1) Visibilité de l’état du système
L’utilisateur doit savoir ce qui se passe maintenant.
Bon : - loader, skeleton, barre de progression - message “Enregistrement…” puis “Sauvegardé”
Mauvais : - bouton “Envoyer” qui ne change pas alors que la requête part - page figée → double clic → double paiement
Checklist : - un feedback immédiat (< 100 ms) ? - un état “en cours” si > 500 ms ?
2) Correspondance entre système et monde réel
Le produit doit parler le langage de l’utilisateur, pas celui des devs.
Exemples : - “Facture” > “Document comptable #INV” - “Mot de passe” > “Credential”
Piège : - acronymes non expliqués (SLA, RBAC, KYC…) sur une UI grand public.
3) Contrôle et liberté de l’utilisateur
Les erreurs arrivent. Le système doit permettre d’annuler, revenir, corriger.

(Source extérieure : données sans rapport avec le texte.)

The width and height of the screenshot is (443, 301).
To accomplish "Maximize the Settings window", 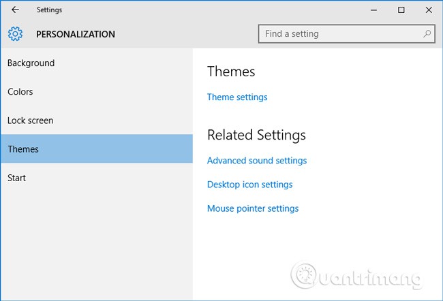I will (x=401, y=10).
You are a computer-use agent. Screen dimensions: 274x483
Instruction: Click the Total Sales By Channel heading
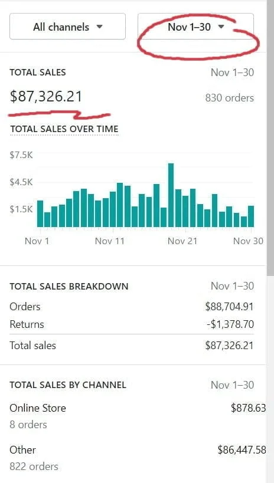click(x=68, y=385)
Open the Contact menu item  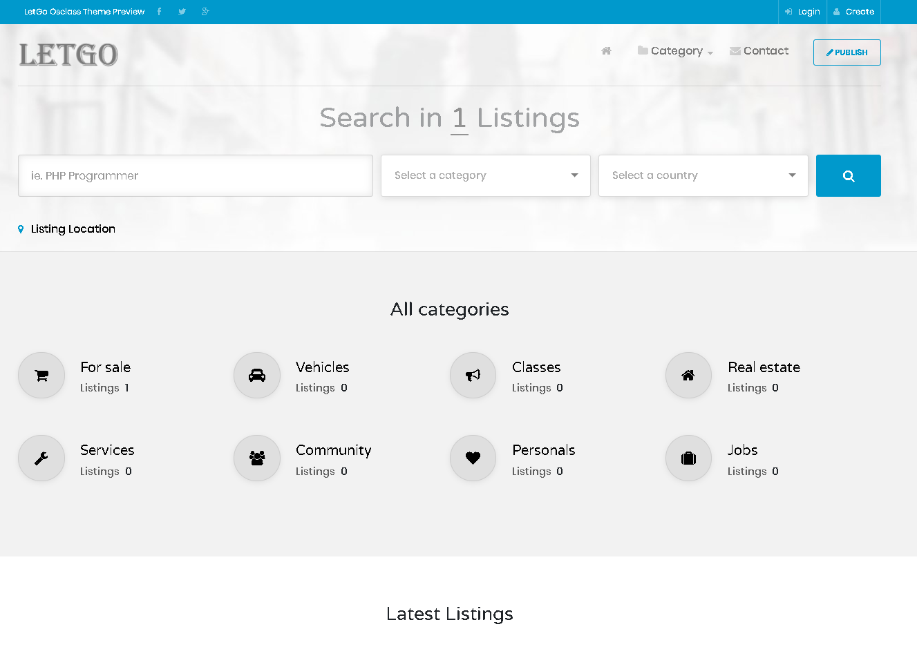[759, 51]

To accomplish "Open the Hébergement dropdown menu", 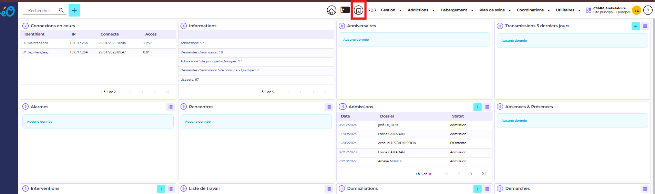I will [457, 10].
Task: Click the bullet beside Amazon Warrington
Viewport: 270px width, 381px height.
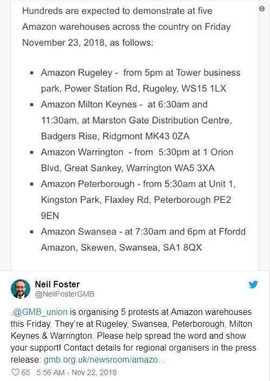Action: [x=32, y=152]
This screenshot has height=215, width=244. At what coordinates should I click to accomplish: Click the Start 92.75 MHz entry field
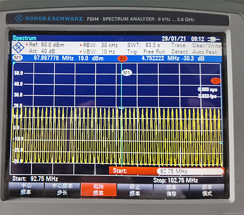pos(190,171)
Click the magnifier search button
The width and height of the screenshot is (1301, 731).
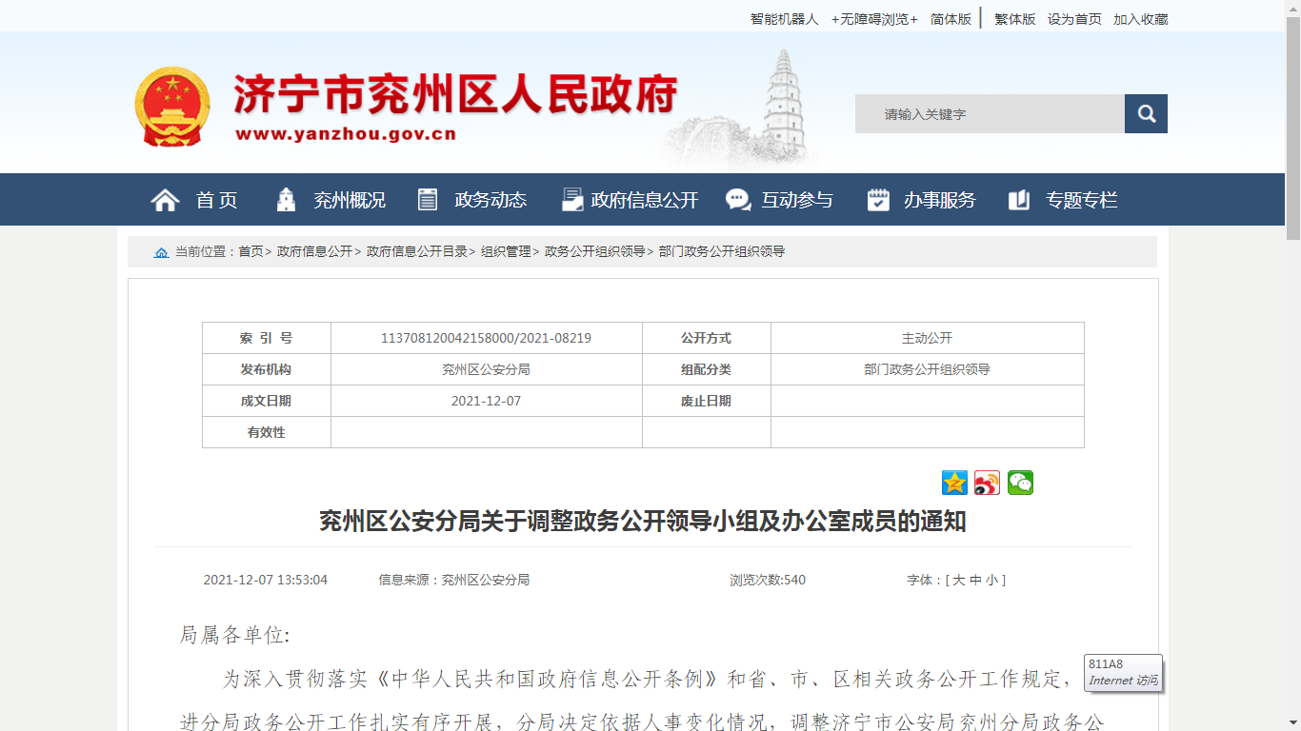pos(1146,114)
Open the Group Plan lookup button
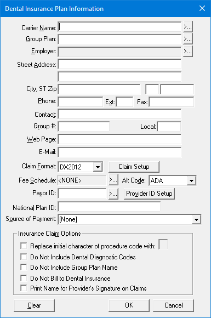Image resolution: width=211 pixels, height=318 pixels. (187, 39)
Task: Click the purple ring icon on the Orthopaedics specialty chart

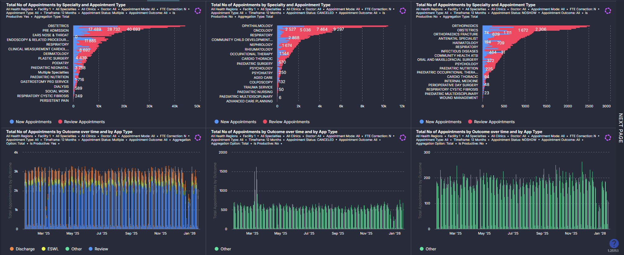Action: 608,11
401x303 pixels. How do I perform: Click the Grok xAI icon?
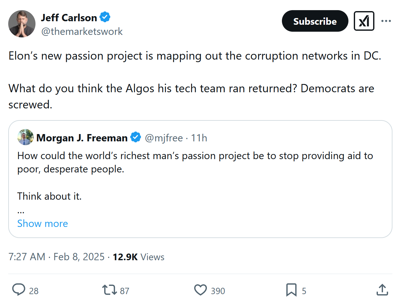coord(364,21)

Bon : - “Annuler” / “Retour” - “Restaurer” après suppression
Mauvais : - formulaire effacé si tu changes d’onglet - action destructive sans confirmation
4) Cohérence et standards
Une UI cohérente réduit la charge mentale.
Bon : - mêmes labels, mêmes composants, mêmes patterns
Mauvais : - un bouton primaire parfois bleu, parfois rouge - “Se connecter” ici, “Connexion” là
Tip : un design system évite 80 % de ces écarts.
5) Prévention des erreurs
Le meilleur message d’erreur est celui qui n’apparaît jamais.
Exemples :
- désactiver “Valider” tant que la donnée est invalide
- autocomplétion, masques de saisie, exemples (ex: prenom.nom@domaine.fr)
À éviter : - valider seulement à la fin → avalanche d’erreurs
6) Reconnaissance plutôt que rappel
Ne force pas l’utilisateur à se souvenir.
Bon : - menus visibles, autocomplétion - historiques et suggestions
Mauvais : - étapes sans contexte - champs pré‑remplis inexistants alors que tu as l’info
7) Flexibilité et efficacité d’utilisation
Les novices ont besoin de guidance, les experts veulent aller vite.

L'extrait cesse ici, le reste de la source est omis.